_Prompt_
Please copy the records below line for line, changing nothing.

— start The data —

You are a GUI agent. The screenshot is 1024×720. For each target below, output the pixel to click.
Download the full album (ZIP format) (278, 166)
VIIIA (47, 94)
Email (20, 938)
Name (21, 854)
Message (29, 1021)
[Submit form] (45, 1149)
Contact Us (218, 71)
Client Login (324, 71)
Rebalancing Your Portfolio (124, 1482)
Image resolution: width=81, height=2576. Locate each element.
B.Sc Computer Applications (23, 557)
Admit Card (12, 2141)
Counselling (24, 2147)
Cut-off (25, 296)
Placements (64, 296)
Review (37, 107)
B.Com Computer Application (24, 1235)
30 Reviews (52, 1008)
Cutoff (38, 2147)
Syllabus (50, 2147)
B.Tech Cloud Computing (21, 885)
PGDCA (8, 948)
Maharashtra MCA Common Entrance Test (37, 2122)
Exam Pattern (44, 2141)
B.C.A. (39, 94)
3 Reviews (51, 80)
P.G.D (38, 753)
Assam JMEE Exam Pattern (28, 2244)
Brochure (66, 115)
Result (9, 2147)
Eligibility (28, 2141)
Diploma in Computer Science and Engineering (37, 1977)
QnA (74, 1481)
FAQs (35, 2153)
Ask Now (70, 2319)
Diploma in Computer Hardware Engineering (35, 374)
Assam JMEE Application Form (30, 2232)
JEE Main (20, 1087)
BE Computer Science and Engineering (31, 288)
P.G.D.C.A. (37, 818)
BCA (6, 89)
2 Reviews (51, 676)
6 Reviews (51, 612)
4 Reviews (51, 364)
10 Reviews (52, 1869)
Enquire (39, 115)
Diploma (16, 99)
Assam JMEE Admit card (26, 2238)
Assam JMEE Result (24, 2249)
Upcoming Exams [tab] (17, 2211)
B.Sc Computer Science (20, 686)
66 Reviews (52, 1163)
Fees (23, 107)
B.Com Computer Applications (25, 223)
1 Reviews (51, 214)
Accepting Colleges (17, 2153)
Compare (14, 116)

— end The data —

_Output of the exercise_
You are a GUI agent. The screenshot is 1024×720. For each target below, output the pixel to click.
Download the full album (ZIP format) (278, 166)
VIIIA (47, 94)
Email (20, 938)
Name (21, 854)
Message (29, 1021)
[Submit form] (45, 1149)
Contact Us (218, 71)
Client Login (324, 71)
Rebalancing Your Portfolio (124, 1482)
Image resolution: width=81, height=2576. Locate each element.
B.Sc Computer Applications (23, 557)
Admit Card (12, 2141)
Counselling (24, 2147)
Cut-off (25, 296)
Placements (64, 296)
Review (37, 107)
B.Com Computer Application (24, 1235)
30 Reviews (52, 1008)
Cutoff (38, 2147)
Syllabus (50, 2147)
B.Tech Cloud Computing (21, 885)
PGDCA (8, 948)
Maharashtra MCA Common Entrance Test (37, 2122)
Exam Pattern (44, 2141)
B.C.A. (39, 94)
3 Reviews (51, 80)
P.G.D (38, 753)
Assam JMEE Exam Pattern (28, 2244)
Brochure (66, 115)
Result (9, 2147)
Eligibility (28, 2141)
Diploma in Computer Science and Engineering (37, 1977)
QnA (74, 1481)
FAQs (35, 2153)
Ask Now (70, 2319)
Diploma in Computer Hardware Engineering (35, 374)
Assam JMEE Application Form (30, 2232)
JEE Main (20, 1087)
BE Computer Science and Engineering (31, 288)
P.G.D.C.A. (37, 818)
BCA (6, 89)
2 Reviews (51, 676)
6 Reviews (51, 612)
4 Reviews (51, 364)
10 Reviews (52, 1869)
Enquire (39, 115)
Diploma (16, 99)
Assam JMEE Admit card (26, 2238)
Assam JMEE Result (24, 2249)
Upcoming Exams [tab] (17, 2211)
B.Sc Computer Science (20, 686)
66 Reviews (52, 1163)
Fees (23, 107)
B.Com Computer Applications (25, 223)
1 Reviews (51, 214)
Accepting Colleges (17, 2153)
Compare (14, 116)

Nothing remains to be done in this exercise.